Don’t mess with becoming Texas
Our view: The low-tax, low-regulation model isn’t a winning formula for Maryland
Aformer Wall Street Journal writer who now labors for The Heritage Foundation and advises Donald Trump on economic matters breezed into the Baltimore area this week to preach to the choir. Appearing before Maryland Business for Responsive Government, a group whose members have long believed they reside in an “anti-business” state, Stephen Moore urged Maryland to be more like Texas, where taxes and regulations are low and job growth is high.
He singled out Maryland’s failure to adopt “right-to-work” rules that severely limit organized labor, its efforts to regulate fracking of natural gas (“Being against fracking is like being against a cure for cancer,” Mr. Moore told the group, according to MarylandReporter.com) and its high income tax rate that is elevated by local “piggyback” income taxes that are rolled in. He noted that Texas has created more jobs since the 2008 recession than all the rest of the states combined.
Now, we can appreciate cheerleading as much as the next bleary-eyed refugee from a hotel breakfast conference, but if there’s one bit of advice we would give Maryland business leaders it would be this: Don’t be like Texas. Ever. With all due respect, it’s everything we don’t want to be.
But don’t take our word for it. Every year, the nonprofit, nonpartisan Annie E. Casey Foundation evaluates the lives of children and families across the country, compiling statistics that reveal how well families and children fare in such measures as income, education, health and community. Maryland earned top-third status for overall child well-being, ranking 16th among the 50 states. And Texas? Right down there at 43rd with such notables as Mississippi, Alabama and Louisiana.
That’s because Texas, for all its job growth, has done a lousy job of lifting people out of poverty and providing economic opportunity. The state’s unemployment rate, 4.7 percent as of August, is higher than Maryland’s 4.3 percent. Its teen dropout rate is worse than Maryland’s as well. Children without health insurance coverage? It’s not even close — in Texas, it’s about 11 percent while in Maryland, it’s just about 3 percent.

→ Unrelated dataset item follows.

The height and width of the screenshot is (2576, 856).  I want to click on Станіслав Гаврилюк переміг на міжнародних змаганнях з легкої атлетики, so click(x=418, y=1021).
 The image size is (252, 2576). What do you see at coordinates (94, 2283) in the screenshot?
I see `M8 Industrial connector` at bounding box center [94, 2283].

The statistics go on and on. Much of the problem can be traced to so-called “conservative” politics that favor the affluent at the expense of the middle class and below. Texas refused the federally funded Medicaid expansion, so now it suffers from some of the nation’s highest childbirth mortality rates. It has failed to provide equitable funding for its public schools, so now students in wealthy school districts receive far better educational opportunities than those in less privileged circumstances. The NEArecently ranked Texas 38th among states in per-pupil spending.
There’s no question that Texas has seen job growth because energy companies have tapped the state’s vast underground reserves of petroleum and natural gas. Maryland doesn’t have that kind of economic asset, but it does have one that is the envy of its peers — an extraordinary reserve of human capital, a welleducated workforce with research institutions like Johns Hopkins Hospital and the University of Maryland Medical System ideally located near to the nation’s capital and at the midway point of one of the nation’s most prosperous business corridors.
Well-being won’t come from abandoning the income tax. Rather, it requires preserving the state’s extraordinary quality of life and investing in high-quality education and the public infrastructure (roads, water and sewer, airports, a modern electric grid, etc.) needed to sustain economic growth. Who needs a high growth rate if it leaves more people behind? What good does it do the state to deregulate fracking if it means polluting our water supply and ruining our tourist trade?
Taxes? They should be as low as they can be while still covering our needs. Regulations? If they are unhelpful, they should be scrapped from the books. But scratch below the surface of these classic red-state-red-meat issues, and you rarely find them as simple as pundits like to claim, with regulations often helping valued businesses against less scrupulous competitors. Median household income in Maryland was $75,847 last year, 2.4 percent above 2014, according to the Census Bureau — and more than $20,000 above Texas. The poverty rate here was the lowest in years — and about half the rate in Texas.
The question is not how Maryland can be more like Texas. It ought to be, how can Texas be more like Maryland?